ECTEL Head Wants Greater Membership
WITH the ever-changing telecommunications sector in the OECS sub-region being highly valued as one of the fundamental factors for regional growth, a great deal of emphasis must be placed on ensuring that the region remains on top of its game.
That was partly the sentiment emanating from the media clinic hosted by the Eastern Caribbean Telecommunications Authority (ECTEL) at Monroe College last Saturday.
The aim of that exercise was to inform media personnel about the many changes occurring in the sector so as to keep their audiences current with such changes.
Nearly a dozen reporters showed up for the seminar at which key officials within the communications landscape made informative presentations that covered various areas of the telecommunications sector.
Currently, ECTEL has five full members, namely Saint Kitts & Nevis, Dominica, Saint Lucia, Saint Vincent & the Grenadines and Grenada. However, despite making great strides since being established in May, 2000, the organization needs to widen its base, ECTEL’s Managing Director, Embert Charles, said.
“We still need to get the other Member States on board. Going forward, in terms of dealing with some issues, there will be a requirement for all the OECS countries to be on board, especially on the issue of roaming,” Charles said.
Charles said that since ECTEL’s jurisdiction does not include certain countries, should a decision be taken by the governments and a law is passed insofar as, say, roaming is concerned, it will not apply automatically to, say, Antigua and Barbuda and Montserrat, which are merely observers on the ECTEL body.
Charles said Antigua and Barbuda’s substantial stake in the service provider at the time prevented it from becoming a full ECTEL member; that country literally owned the company providing services.
However, with Antigua and Barbuda now having multiple providers and still owning a major stake in the sector, Charles said that country still faces a “dilemma” which might conflict with World Trade Organization (WTO) rules “whereby you should not be regulating yourself but, rather, there should be divestment from the sector.” However, he said some progress has been made in that country of late.
“We have assisted Antigua and Barbuda insofar as sharing our regulations with them. There have been reports in the media indicating that the Minister of telecommunications in (that country) has tabled a new bill in Parliament (regarding the matter),” Charles explained.
He added: “We have to realize that in resolving issues of policy, there are competing stakeholders, so it’s not an easy task. But we’re monitoring what’s happening in Antigua and Barbuda and are hoping that the matter will be resolved soon.”
For Montserrat, a British dependency, Charles said authorization would first have to be given at a higher level. Nevertheless, both Antigua and Barbuda and Montserrat have been part of the ECTEL Council of Ministers for the past three years as observers.
“(Their ministers) attend the meetings and discuss policy issues and sometimes take the advice we give to our own policy-makers to apply to their respective jurisdictions,” Charles said.

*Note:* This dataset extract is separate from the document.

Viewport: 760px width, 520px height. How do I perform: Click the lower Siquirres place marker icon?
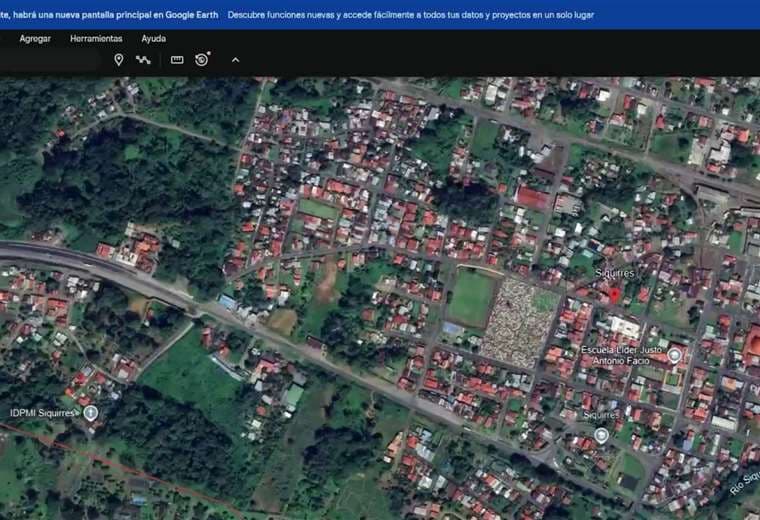(601, 435)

Getting service providers in all OECS territories to come under the ECTEL umbrella is crucial, Charles said, especially since the region is on the verge of attracting new investment via the Citizenship by Investment Programme (CIP) in some territories. Investors, he said, are usually concerned about the efficiency of a country’s ICT sector before making long-term investment. As such, regulations and competition within the sector play a major role for development.
“We have not seen major new providers coming into the market and several reasons have been argued for that, including the size of the market,” Charles said. “But we think there are opportunities for different services to be offered at reduced cost. This is the reason why ensuring the laws are in place is important.”
Number portability is also an important aspect in the sector because if new providers come in, Charles said, they must be assured that dissatisfied subscribers from a current provider can switch to them without any hiccups. The task in the sector becoming less of a burden, Charles said, is challenging, but must be achieved.
“The important thing is to ensure that the rules from us as regulators are in place to facilitate investment… We’re ensuring that the conditions for investing in the sector are as good as possible,” Charles said.
National Telecommunications Regulatory Commission (NTRC) Commissioner and Acting Chairman for Saint Lucia, Gerry George, said that while the NTRC’s role continues to be regulating the telecoms sector, the organization is “concerned” about the low penetration rate for Saint Lucia.
Penetration rate is an international metric and refers to the number of people per every 100 people in the population who have access to a particular services such as fixed penetration (at home) and mobile penetration (via cell phones).
Figures indicate that Saint Lucia has a 17% fixed broadband penetration rate and a 36% penetration rate for mobile broadband service. However, George believes that despite those rates being close to those that obtain regionally, the hope is that they improve.
“We would like to see it go much higher. However, it is not strictly our mandate to push the penetration rate; that’s more a functional policy of the government. But we do have to be cognizant of the fact that if there’s low penetration rate, then there will be low market activity which will result in lower investment,” George explained.